● Stored records:
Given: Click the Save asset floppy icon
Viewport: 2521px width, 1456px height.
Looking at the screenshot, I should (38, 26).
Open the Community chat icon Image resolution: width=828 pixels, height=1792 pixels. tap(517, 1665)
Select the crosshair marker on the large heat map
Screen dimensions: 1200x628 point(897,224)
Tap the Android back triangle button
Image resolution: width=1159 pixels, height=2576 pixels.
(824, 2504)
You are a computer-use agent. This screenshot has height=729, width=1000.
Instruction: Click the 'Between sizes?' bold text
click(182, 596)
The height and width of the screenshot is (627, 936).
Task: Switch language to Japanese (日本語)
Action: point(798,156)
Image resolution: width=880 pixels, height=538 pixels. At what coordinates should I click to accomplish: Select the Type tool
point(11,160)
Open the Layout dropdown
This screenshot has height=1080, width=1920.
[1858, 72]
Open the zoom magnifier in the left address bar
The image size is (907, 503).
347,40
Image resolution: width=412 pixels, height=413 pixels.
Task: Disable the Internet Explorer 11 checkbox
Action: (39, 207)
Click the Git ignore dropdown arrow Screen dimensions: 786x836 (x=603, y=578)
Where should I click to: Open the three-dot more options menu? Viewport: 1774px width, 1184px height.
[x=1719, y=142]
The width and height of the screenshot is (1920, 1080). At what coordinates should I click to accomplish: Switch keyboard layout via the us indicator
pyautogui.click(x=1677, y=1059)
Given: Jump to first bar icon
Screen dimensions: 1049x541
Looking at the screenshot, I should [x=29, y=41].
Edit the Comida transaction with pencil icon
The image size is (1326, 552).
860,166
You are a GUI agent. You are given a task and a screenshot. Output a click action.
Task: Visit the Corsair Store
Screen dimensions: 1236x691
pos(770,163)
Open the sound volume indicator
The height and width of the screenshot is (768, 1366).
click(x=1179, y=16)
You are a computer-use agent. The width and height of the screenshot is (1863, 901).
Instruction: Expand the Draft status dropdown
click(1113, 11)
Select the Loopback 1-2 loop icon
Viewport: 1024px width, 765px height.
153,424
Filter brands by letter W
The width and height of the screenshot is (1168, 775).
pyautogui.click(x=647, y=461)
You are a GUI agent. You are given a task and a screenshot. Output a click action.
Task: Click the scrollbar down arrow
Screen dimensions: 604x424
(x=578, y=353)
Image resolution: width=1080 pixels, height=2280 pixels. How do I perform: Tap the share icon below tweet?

● Given problem: Rewrite the entries as a numbered list, starting from the first line and ending with the line containing "[x=1719, y=142]", both included, and leave out any blank lines.

● Correct output:
1. Given: Click the Save asset floppy icon
2. Viewport: 2521px width, 1456px height.
3. Looking at the screenshot, I should (38, 26).
4. Open the Community chat icon Image resolution: width=828 pixels, height=1792 pixels. tap(517, 1665)
5. Select the crosshair marker on the large heat map
6. Screen dimensions: 1200x628 point(897,224)
7. Tap the Android back triangle button
8. Image resolution: width=1159 pixels, height=2576 pixels.
9. (824, 2504)
10. You are a computer-use agent. This screenshot has height=729, width=1000.
11. Instruction: Click the 'Between sizes?' bold text
12. click(182, 596)
13. The height and width of the screenshot is (627, 936).
14. Task: Switch language to Japanese (日本語)
15. Action: point(798,156)
16. Image resolution: width=880 pixels, height=538 pixels. At what coordinates should I click to accomplish: Select the Type tool
17. point(11,160)
18. Open the Layout dropdown
19. This screenshot has height=1080, width=1920.
20. [1858, 72]
21. Open the zoom magnifier in the left address bar
22. The image size is (907, 503).
23. 347,40
24. Image resolution: width=412 pixels, height=413 pixels.
25. Task: Disable the Internet Explorer 11 checkbox
26. Action: (39, 207)
27. Click the Git ignore dropdown arrow Screen dimensions: 786x836 (x=603, y=578)
28. Where should I click to: Open the three-dot more options menu? Viewport: 1774px width, 1184px height.
29. [x=1719, y=142]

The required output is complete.